Born in France, Marie Sester studied to be an architect, earning a master's degree (Architect DPLG, M Arch) from the Ecole d'Architecture in Strasbourg, France in 1980. She soon shifted from the practice of architecture to the practice of representational arts. While receiving recognition for her paintings and drawings, she moved to Paris and started traveling through Europe and Africa. After receiving a residency in Japan in 1993, her work shifted toward an exploration of public space, creating installations and experimental interactive works.

After several long-term residencies including in New York, Los Angeles, Portland (OR), and Gifu (Japan), she relocated from Paris to the U.S., living between New York, San Francisco, and Los Angeles.

==Work==
On the theoretical level, after she graduated, Marie Sester's interests shifted from designing physical structures to the study of ideological frameworks, specifically how culture, politics and technology affect our spatial awareness, our emotions and beliefs. For several years, Marie Sester's work focused on notions of identity and awareness - how we shun or invite attention, exert or lose control of our personal or public spaces, and how we navigate through contemporary society's ever more ubiquitous systems of surveillance and monitoring on one hand, visibility and self-promotion on the other hand. Almost always placing the individual at its center, her work relied on literal interactions with its audiences, creating encounters where it is not clear if one has wandered into some sort of game -or stumbled upon something more sinister.

Her work gradually shifted toward understanding the nature of consciousness. In 2014, she began an online artwork titled “Once Only,” which included an interview series with scientists and thinkers at the forefront of the science of consciousness. She attended the University of Arizona's Science of Consciousness Conferences in 2014 and 2016, and in 2018 was accepted in the Integral and Transpersonal Psychology (ITP) PhD program at the California Institute of Integral Studies. She is currently writing her dissertation.

==Art Shows and Recognition==
Marie Sester received grants from Creative Capital (2002), LEF Foundation (2004), New York State Council on the Arts (2004 and 2011). She was in residence at the Institute of Advanced Media Arts and Sciences – IAMAS, Gifu, Japan (2001–02) and Eyebeam, NY (2003).

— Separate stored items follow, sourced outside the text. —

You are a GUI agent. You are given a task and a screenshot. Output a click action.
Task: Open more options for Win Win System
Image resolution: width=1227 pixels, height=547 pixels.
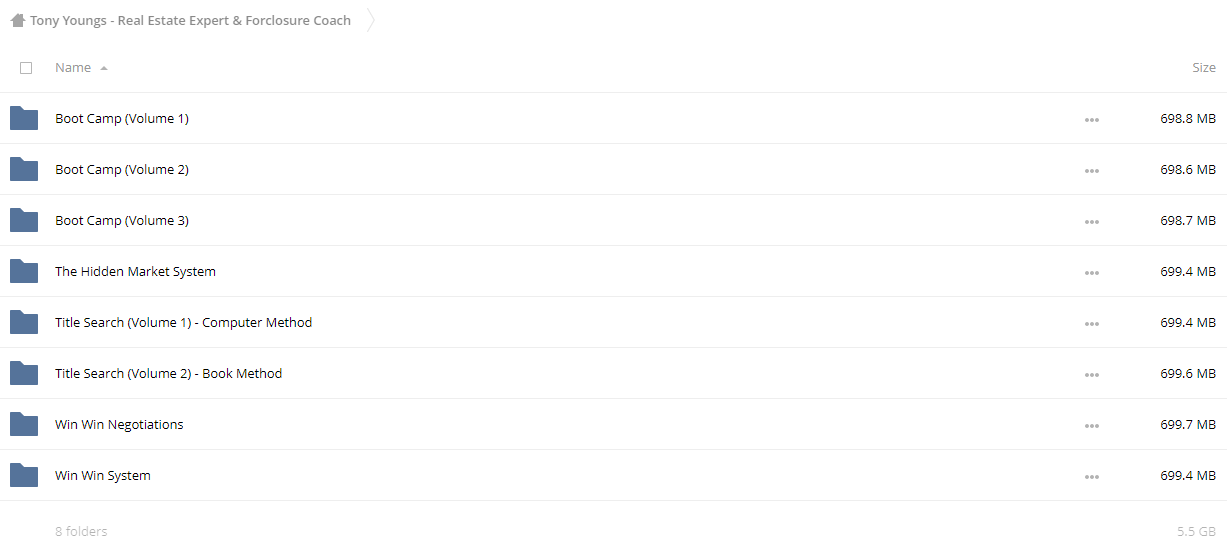[x=1092, y=477]
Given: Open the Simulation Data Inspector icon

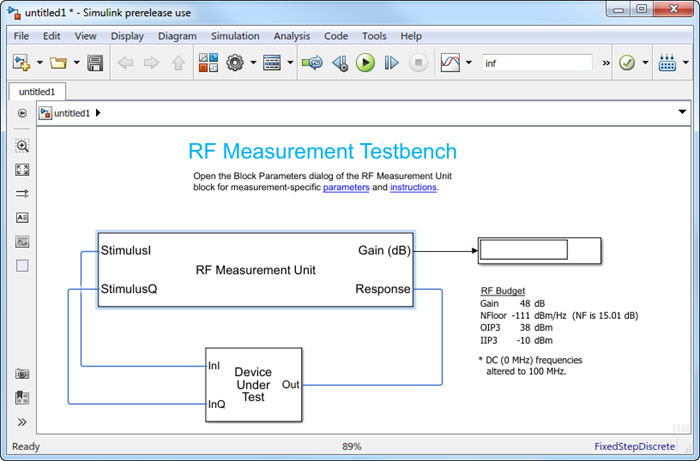Looking at the screenshot, I should point(450,63).
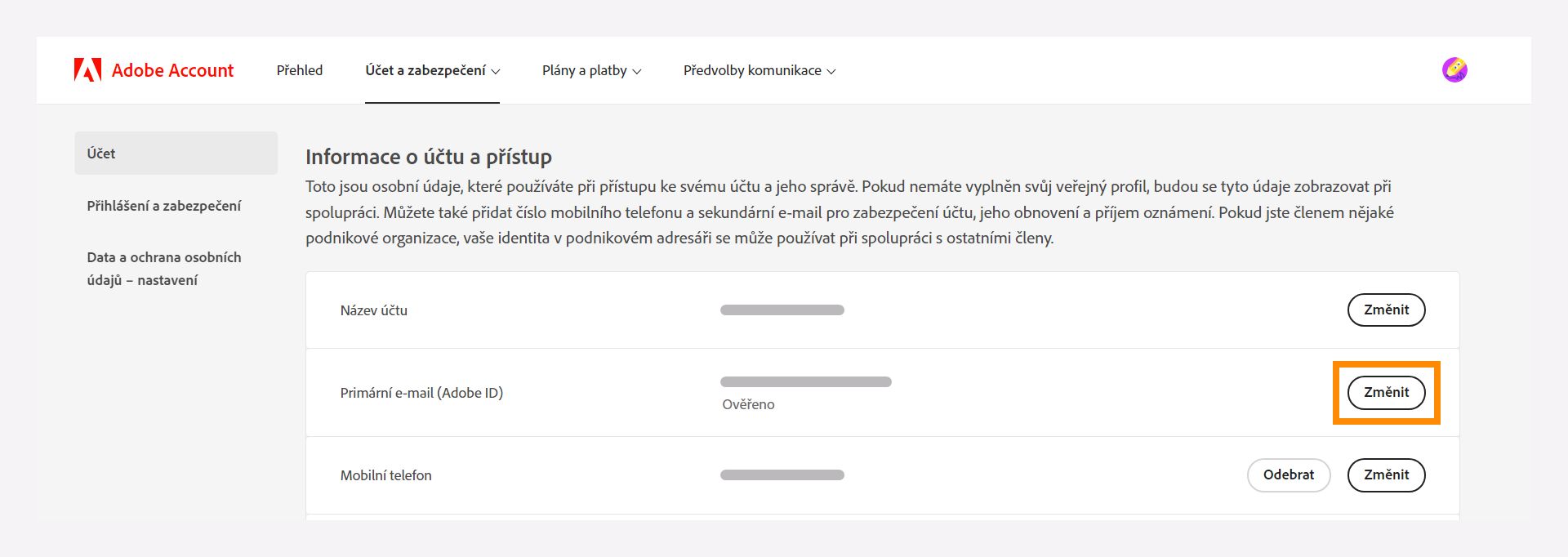Click the Adobe logo icon
Viewport: 1568px width, 557px height.
88,69
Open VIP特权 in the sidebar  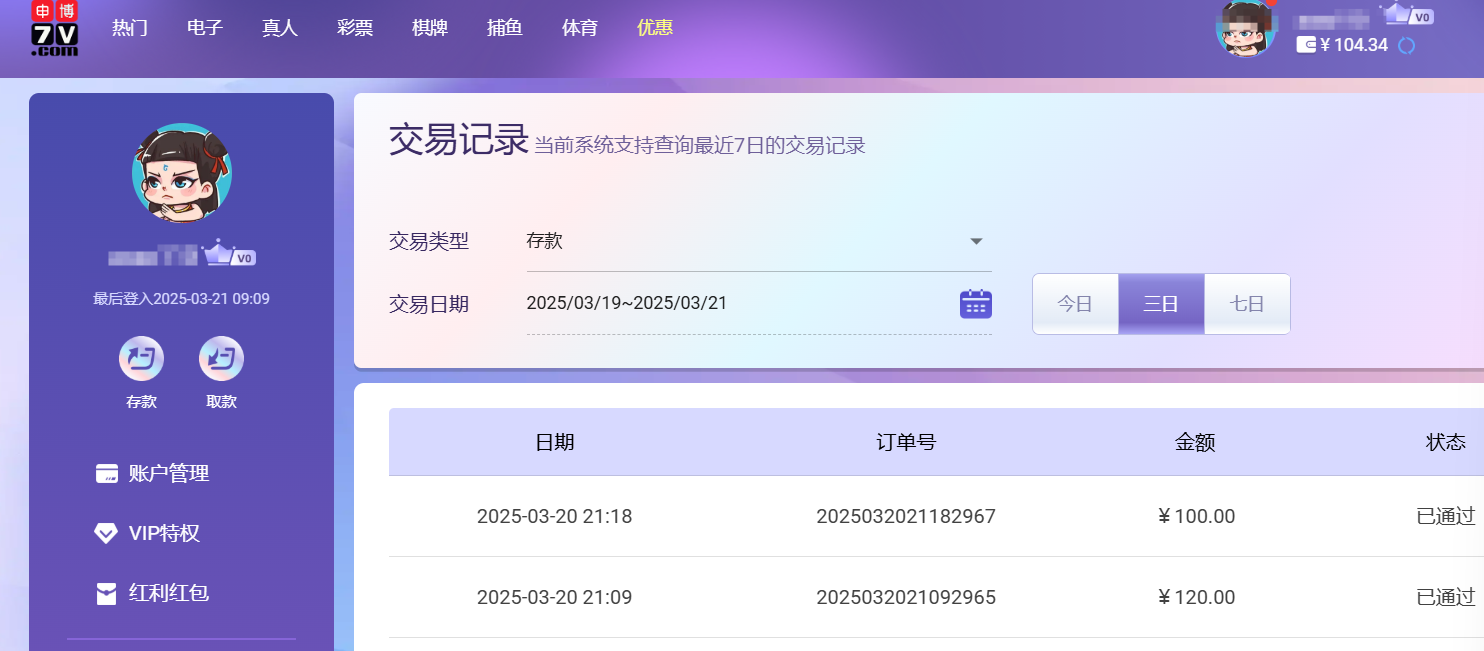tap(164, 534)
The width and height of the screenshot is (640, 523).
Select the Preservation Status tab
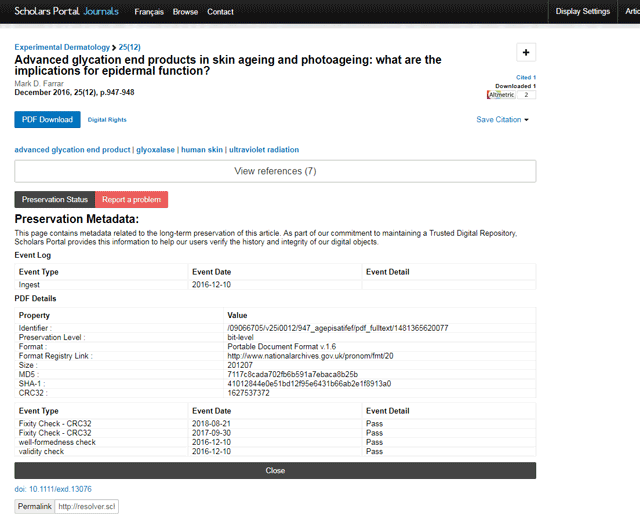tap(55, 200)
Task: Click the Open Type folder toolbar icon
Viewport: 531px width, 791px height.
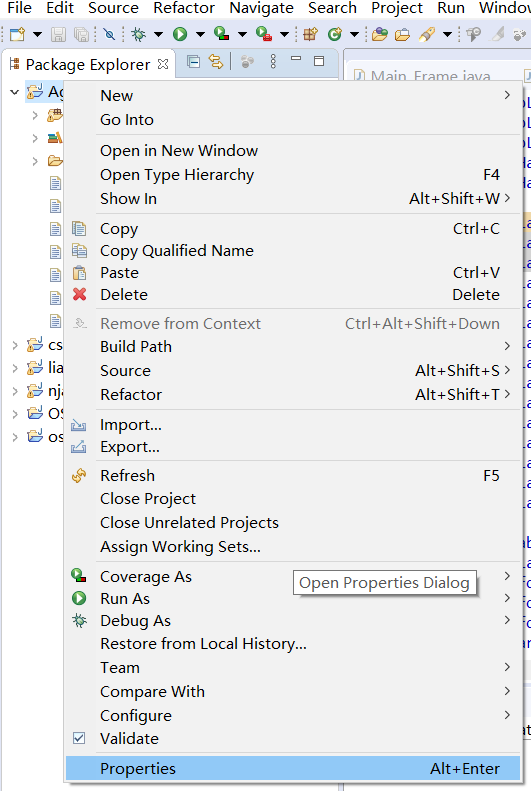Action: (x=379, y=34)
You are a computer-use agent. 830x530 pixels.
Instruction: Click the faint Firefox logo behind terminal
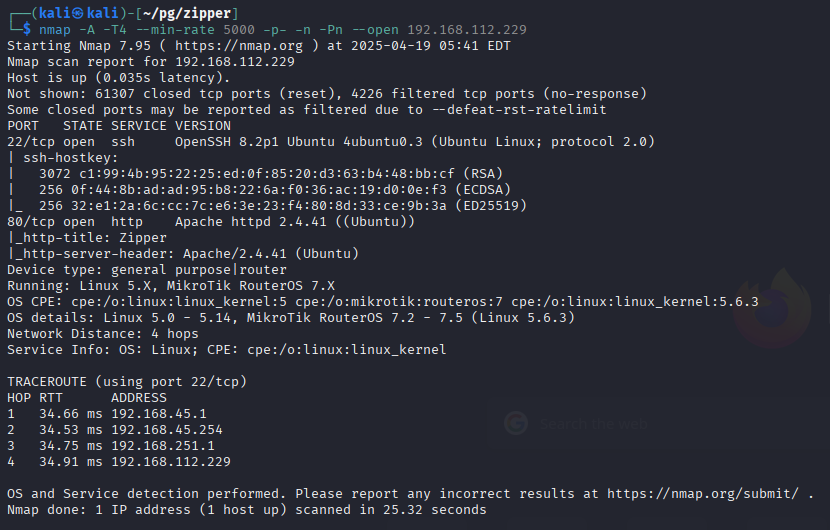coord(773,310)
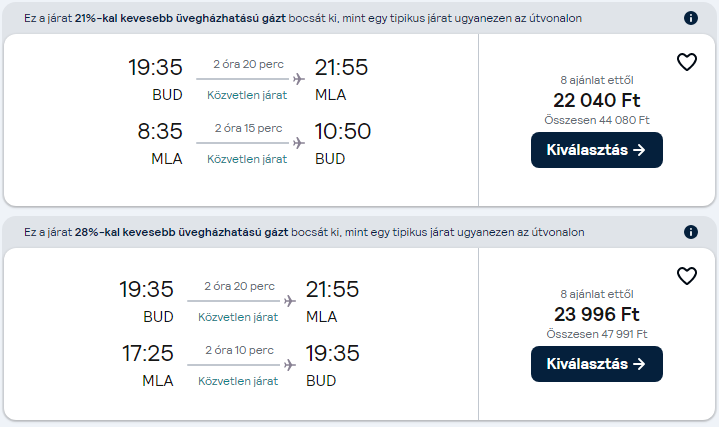Click plane icon on second card's outbound leg

pos(290,301)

Her work has earned recognition in the art and technology worlds, including an Honorary Mention in Interactive Art from Ars Electronica (2003), a Webby Award for Net Art (2004) and a spot on the "50 Coolest Websites" list on Time Magazine Online (2004).

Her works have been included in the Seoul and Singapore Biennales (2008), and installed at Glow Eindhoven, The Netherlands (2009), SFMOMA, San Francisco (2010–2011), EMPAC, Troy, New York (2010–2011), and Z33, Hasselt, Belgium (2011), to list a few.

== Current Research ==
Her research examines the felt senses of expansion and connection. More specifically, the correlation between a heart-located attentional posture and an expansive felt sense of connection with others beings and other situations. What happens when the self dwells in the heart, and engages with the world from there?